We know what data is necessary to calculate the standard deviation of a set, but in some cases, we could actually do with a lot less information than the average test-taker may think they need.
Let’s explore this idea through an example GMAT data sufficiency question:
What is the standard deviation of a set of numbers whose mean is 20?
Statement 1: The absolute value of the difference of each number in the set from the mean is equal.
Statement 2: The sum of the squares of the differences from the mean is greater than 100.
We need to determine whether the information we have been given is sufficient to get us the exact value of the standard deviation of a particular set of numbers. To find the standard deviation of a set, we need to know the deviation of each term from the mean so that we can square those deviations, sum the squares, divide them by the number of terms, and then find the square root.
Essentially, to find the standard deviation we either need to know each element of the set, or we need to know the deviation of each element from the mean (which will also give us the number of terms), or we need to know the sum of the square of deviations and the number of terms in the set.
The question stem here tells us that the mean of the set is 20. We have no other information about any of the actual elements of the set or the number of elements. With this in mind, let’s examine each of the statements:
Statement 1: The absolute value of the difference of each number in the set from the mean is equal.

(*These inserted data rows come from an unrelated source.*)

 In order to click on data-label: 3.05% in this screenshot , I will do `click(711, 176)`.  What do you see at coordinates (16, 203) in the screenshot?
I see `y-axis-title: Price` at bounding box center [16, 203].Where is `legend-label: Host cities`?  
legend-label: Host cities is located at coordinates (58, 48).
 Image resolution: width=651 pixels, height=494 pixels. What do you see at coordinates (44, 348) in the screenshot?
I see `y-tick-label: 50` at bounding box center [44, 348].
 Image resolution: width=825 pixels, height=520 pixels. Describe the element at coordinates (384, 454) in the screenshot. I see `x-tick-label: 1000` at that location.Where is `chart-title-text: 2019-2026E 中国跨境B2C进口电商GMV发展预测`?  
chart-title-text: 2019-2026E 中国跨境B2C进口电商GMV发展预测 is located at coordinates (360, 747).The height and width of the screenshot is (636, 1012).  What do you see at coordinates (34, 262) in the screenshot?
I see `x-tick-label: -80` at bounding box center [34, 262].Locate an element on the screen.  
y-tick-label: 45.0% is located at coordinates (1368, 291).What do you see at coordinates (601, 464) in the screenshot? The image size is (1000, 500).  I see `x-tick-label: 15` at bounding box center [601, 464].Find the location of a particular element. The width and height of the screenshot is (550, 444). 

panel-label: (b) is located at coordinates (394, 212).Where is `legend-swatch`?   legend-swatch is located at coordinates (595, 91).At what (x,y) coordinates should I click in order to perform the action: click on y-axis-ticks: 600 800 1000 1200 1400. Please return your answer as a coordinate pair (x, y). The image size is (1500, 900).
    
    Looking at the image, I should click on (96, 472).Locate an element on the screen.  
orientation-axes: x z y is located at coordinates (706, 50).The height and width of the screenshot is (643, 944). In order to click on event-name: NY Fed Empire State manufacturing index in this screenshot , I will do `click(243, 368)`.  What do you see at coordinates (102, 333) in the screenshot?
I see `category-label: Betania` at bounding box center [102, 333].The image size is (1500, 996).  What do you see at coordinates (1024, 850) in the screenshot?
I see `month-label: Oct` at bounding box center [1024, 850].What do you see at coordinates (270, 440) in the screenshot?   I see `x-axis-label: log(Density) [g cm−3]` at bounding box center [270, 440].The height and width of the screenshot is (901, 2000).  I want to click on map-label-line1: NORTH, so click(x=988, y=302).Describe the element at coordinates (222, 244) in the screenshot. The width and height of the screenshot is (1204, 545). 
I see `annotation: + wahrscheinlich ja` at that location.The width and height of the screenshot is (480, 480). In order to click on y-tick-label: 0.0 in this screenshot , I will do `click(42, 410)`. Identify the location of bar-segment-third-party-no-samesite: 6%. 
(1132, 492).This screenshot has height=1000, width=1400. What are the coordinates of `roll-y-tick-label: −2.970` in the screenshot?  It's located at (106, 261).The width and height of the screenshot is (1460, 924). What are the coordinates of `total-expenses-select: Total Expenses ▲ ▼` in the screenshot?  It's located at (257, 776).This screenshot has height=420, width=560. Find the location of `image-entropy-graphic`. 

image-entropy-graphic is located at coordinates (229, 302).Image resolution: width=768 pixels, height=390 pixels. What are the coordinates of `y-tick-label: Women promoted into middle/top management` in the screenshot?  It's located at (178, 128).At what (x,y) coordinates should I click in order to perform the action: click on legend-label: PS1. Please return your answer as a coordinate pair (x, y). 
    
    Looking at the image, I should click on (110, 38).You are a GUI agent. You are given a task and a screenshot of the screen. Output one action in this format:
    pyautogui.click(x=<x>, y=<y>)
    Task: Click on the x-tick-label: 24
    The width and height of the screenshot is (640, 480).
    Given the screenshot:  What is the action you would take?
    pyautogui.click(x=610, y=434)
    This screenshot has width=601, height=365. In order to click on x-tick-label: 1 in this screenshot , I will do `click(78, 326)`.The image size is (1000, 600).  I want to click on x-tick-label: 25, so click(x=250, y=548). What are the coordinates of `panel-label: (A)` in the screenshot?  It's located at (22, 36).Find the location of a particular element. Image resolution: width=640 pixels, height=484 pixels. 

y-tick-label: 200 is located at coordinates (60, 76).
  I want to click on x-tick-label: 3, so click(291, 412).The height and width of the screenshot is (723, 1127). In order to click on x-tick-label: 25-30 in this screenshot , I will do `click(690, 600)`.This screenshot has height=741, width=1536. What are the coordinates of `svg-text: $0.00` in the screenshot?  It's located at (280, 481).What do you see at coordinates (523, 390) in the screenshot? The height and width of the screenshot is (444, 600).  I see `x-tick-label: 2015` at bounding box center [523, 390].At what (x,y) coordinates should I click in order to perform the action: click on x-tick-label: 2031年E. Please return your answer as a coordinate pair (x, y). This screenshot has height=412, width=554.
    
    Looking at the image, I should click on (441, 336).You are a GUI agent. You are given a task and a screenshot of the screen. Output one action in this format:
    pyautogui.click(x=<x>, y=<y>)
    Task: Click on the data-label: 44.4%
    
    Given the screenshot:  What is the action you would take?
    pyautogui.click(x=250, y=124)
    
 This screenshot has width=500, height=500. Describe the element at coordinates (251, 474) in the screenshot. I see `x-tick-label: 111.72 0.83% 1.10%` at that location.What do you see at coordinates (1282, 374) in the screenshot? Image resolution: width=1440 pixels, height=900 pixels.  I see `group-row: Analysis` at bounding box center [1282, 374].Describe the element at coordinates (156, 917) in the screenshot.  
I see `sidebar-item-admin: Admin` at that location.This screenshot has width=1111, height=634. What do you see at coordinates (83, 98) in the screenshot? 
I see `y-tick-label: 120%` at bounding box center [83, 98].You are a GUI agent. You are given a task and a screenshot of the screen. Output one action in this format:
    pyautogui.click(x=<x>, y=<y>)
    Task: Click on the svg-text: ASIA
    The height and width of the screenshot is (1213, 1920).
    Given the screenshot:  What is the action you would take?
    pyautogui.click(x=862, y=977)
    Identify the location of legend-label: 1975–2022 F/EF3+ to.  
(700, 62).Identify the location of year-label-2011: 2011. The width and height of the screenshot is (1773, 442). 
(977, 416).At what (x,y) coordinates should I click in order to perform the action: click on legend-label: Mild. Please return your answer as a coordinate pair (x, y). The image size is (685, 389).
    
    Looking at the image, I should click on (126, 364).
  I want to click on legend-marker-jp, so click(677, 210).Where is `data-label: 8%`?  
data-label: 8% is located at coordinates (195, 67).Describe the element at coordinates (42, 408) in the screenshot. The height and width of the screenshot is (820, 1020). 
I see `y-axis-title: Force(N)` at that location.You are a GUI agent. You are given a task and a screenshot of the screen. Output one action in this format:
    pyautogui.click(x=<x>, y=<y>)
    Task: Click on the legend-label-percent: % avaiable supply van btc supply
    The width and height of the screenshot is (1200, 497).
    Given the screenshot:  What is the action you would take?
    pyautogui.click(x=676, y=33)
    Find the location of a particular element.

With this statement, we don’t actually know what the absolute value of the difference is. We also don’t know how many elements there are. The set could be something like:
19, 21 (each term is exactly 1 away from the mean 20)
or
18, 18, 22, 22 (each term is exactly 2 away from the mean 20)
etc.
The standard deviation in each case will be different. We don’t know the elements of the set and we don’t know the number of elements in the set. Because of this, there is no way for us to know the value of the standard deviation – this statement alone is not sufficient.
Statement 2: The sum of the squares of the differences from the mean is greater than 100.
“Greater than 100” encompasses a large range of numbers – it could be any value larger than 100. Again, we cannot find the exact standard deviation of the set, so this statement is also not sufficient alone.
Using both statements together, we still do not have any idea of what the elements of the set are or what the sum of the squares of the differences from the mean is. We also still don’t know the number of elements. Hence, both statements together are not sufficient, so the answer is (E).
Now, let us add just one more piece of information to the problem in this similar question:
What is the standard deviation of a set of 7 numbers whose mean is 20?
Statement 1: The absolute value of the difference of each number in the set from the mean is equal.
Statement 2: The sum of the squares of the differences from the mean is greater than 100.
What would you expect the answer to be? Still E, right? The sum of the deviations are still unknown and the exact elements of the set are still unknown – all we know is the number of elements. Actually, this information is already too much. All we need to know is that the number of elements is odd and suddenly we can find the standard deviation.
Here is why:
Statement 1 is quite tricky.
If we have an odd number of elements, in which case can the absolute values of the differences of each number in the set from the mean be equal?
Think about it – the mean of the set is 20. What could a possible set look like such that the mean is 20 and the absolute values of the differences of each number in the set from the mean are equal. Try to think of such a set with just 3 elements. Can you come up with one?
19, 19, 21? No, the mean is not 20
19, 20, 21? No, the absolute value of the difference of each number in the set from the mean is not equal. 19 is 1 away from mean but 20 is 0 away from mean.
Note that in this case, the only possible set that could fit the given criteria is one consisting of just an odd number of 20s (all elements in this set must be 20). Only then can each number be equidistant from the mean, i.e. each number would be 0 away from mean. If the numbers of the set all have equal elements, then obviously the standard deviation of the set is 0. It doesn’t matter how many elements it has; it doesn’t matter what the mean is! In this case, Statement 1 alone is sufficient so the answer would be (A).
Takeaway:
If a set has an even number of distinct terms, the absolute values of the distances of each term from the mean could be equal. But if a set has an odd number of terms and the absolute values of the distances of each term from the mean are equal, all the terms in the set must be the same and will be equal to the mean.